In your workflow update the test action to generate the report and then call the .NET Code Coverage Badge action.
- name: Test
run: dotnet test -p:CollectCoverage=true -p:CoverletOutput=TestResults/ -p:CoverletOutputFormat=opencover --no-build --verbosity normal <MyProject>.Tests/
- name: Create Test Coverage Badge
uses: simon-k/[email protected]
id: create_coverage_badge
with:
label: Unit Test Coverage
color: brightgreen
path: <MyProject>.Tests/TestResults/coverage.opencover.xml
gist-filename: code-coverage.json
gist-id: 1234567890abcdef1234567890abcdef
gist-auth-token: ${{ secrets.GIST_AUTH_TOKEN }}
Optionally print the code coverage and badge data after the .NET Code Coverage Badge action like this. Remember to set the ID of te code coverage action like in the above example.

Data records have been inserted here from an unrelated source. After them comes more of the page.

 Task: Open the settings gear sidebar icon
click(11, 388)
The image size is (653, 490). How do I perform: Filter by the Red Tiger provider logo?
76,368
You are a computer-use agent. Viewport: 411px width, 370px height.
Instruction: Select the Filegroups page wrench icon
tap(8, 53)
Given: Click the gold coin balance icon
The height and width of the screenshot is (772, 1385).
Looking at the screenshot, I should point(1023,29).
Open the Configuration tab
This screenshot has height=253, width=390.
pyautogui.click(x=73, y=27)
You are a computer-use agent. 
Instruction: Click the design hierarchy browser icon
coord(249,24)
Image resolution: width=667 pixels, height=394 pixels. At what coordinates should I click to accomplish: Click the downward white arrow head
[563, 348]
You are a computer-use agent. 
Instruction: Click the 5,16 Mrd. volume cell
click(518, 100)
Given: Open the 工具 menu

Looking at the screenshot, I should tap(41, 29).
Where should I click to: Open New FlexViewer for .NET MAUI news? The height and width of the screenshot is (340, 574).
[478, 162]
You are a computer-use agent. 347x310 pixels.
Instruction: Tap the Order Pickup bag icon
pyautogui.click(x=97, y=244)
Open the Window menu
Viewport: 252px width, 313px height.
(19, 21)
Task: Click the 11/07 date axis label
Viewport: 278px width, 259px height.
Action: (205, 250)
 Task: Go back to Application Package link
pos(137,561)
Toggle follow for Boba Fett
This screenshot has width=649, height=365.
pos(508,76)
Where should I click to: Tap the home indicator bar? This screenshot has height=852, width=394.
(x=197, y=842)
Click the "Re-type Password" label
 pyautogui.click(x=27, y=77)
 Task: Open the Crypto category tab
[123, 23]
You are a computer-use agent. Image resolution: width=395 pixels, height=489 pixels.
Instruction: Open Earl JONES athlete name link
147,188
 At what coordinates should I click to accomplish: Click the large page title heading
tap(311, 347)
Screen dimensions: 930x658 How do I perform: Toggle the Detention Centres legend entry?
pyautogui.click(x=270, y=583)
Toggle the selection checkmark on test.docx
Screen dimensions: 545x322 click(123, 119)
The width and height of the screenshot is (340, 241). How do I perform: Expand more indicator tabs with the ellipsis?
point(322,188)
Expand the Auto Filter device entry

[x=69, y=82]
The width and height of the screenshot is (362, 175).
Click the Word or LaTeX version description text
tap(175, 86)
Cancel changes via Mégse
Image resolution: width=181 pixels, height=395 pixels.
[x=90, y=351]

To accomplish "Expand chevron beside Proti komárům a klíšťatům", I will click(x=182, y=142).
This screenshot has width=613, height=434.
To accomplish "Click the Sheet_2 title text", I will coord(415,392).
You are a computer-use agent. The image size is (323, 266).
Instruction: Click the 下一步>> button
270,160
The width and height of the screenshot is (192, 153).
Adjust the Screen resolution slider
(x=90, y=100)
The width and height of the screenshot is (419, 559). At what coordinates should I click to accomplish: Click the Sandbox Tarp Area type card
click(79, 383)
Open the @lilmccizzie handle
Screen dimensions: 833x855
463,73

- name: Print code coverage
run: echo "Code coverage percentage ${{steps.create_coverage_badge.outputs.percentage}}%"
- name: Print badge data
run: echo "Badge data ${{steps.test_step.outputs.badge}}"
Once the workflow is executed, got to your gist and make sure that the content of this file now contains the badge data. Embed the badge in your README like this:
![badge](https://img.shields.io/endpoint?url=https://gist.githubusercontent.com/<user>/<gist-id>/raw/<gist-filename>)
The <user>
is the user who owns the gist.
If you encounter a bug or want to suggest a new feature, then create a GitHib Issue.
We are happy to receive contributions in the form of pull requests via Github. Feel free to branch the repository, implement your changes and create a pull request to the main branch.
We are using semver. New releases are made by tagging the main branch.
- The coverage report must be stored in
utf8
encoding - You don't have to provide the gist parameters if you do not want to store the badge data in gist. You can use the output parameter
badge
if you want to store the badge in some other way.